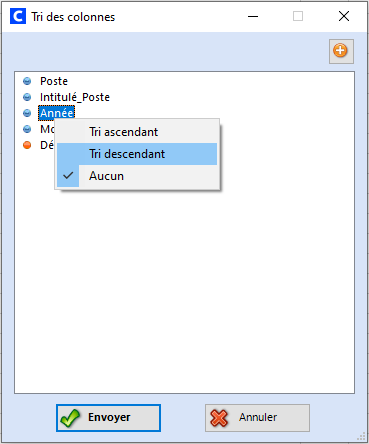
Task: Click the resize grip in the dialog corner
Action: 361,436
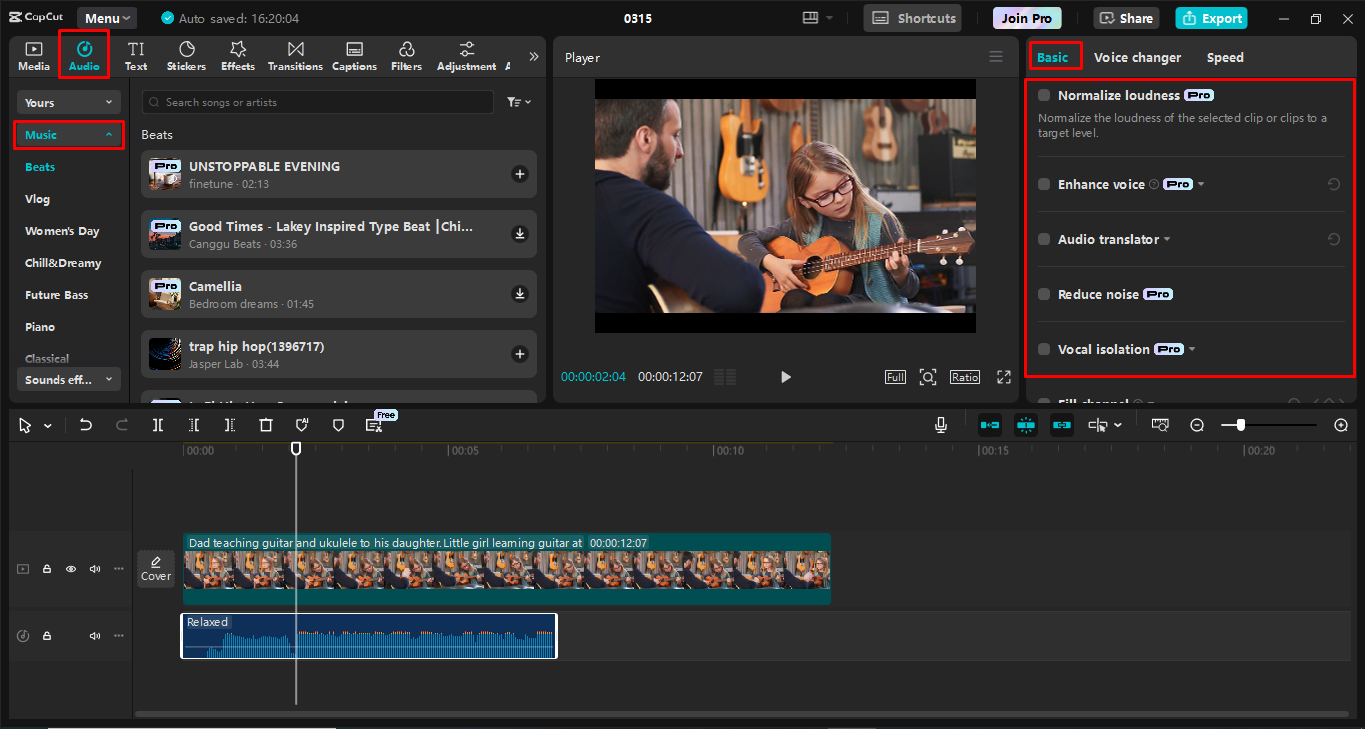Click the timeline zoom-in magnifier icon
The image size is (1365, 729).
pyautogui.click(x=1341, y=424)
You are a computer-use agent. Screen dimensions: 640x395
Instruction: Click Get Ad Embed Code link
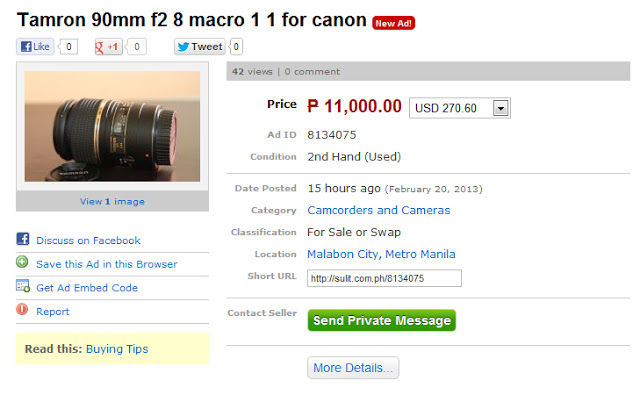point(87,288)
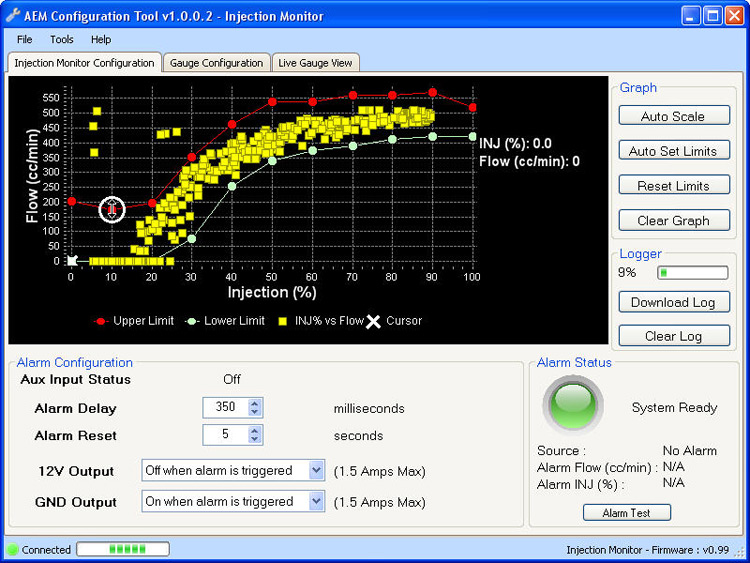Open the File menu
Viewport: 750px width, 563px height.
[x=24, y=40]
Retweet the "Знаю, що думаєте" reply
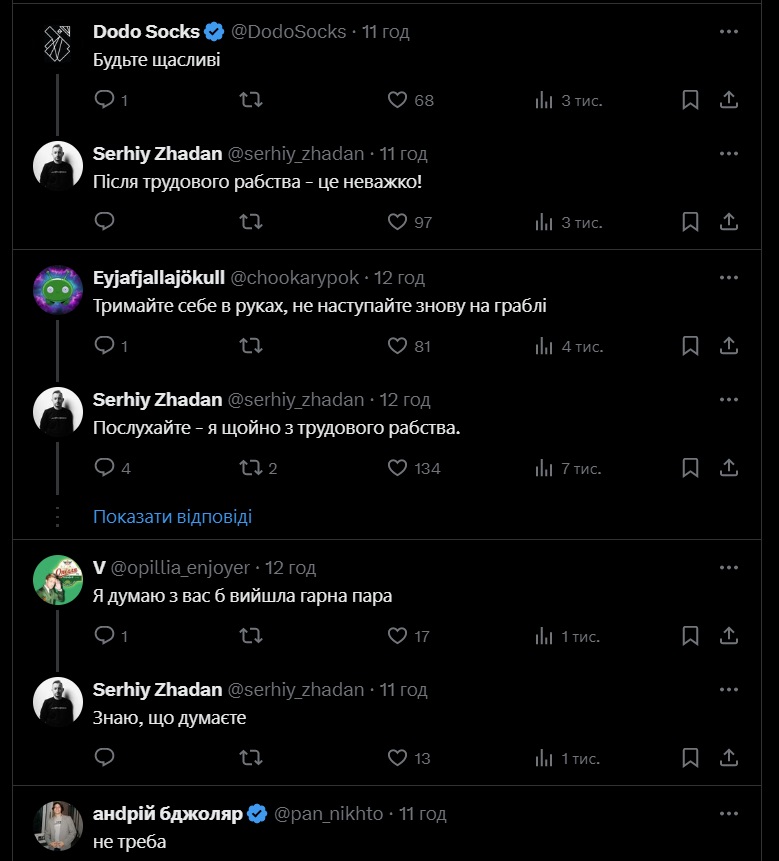Viewport: 779px width, 861px height. [252, 758]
+ + + + + + +
TRY IT =
Set down exactly the lines of the entries above from the one holding "You are a computer-use" through the last one, including both, with the pictures left out.

TASK SOLUTION =
You are a computer-use agent. Screen dimensions: 640x395
Instruction: Click Get Ad Embed Code link
point(87,288)
Open the File menu
Viewport: 750px width, 563px height.
[x=24, y=40]
Retweet the "Знаю, що думаєте" reply
Viewport: 779px width, 861px height. [252, 758]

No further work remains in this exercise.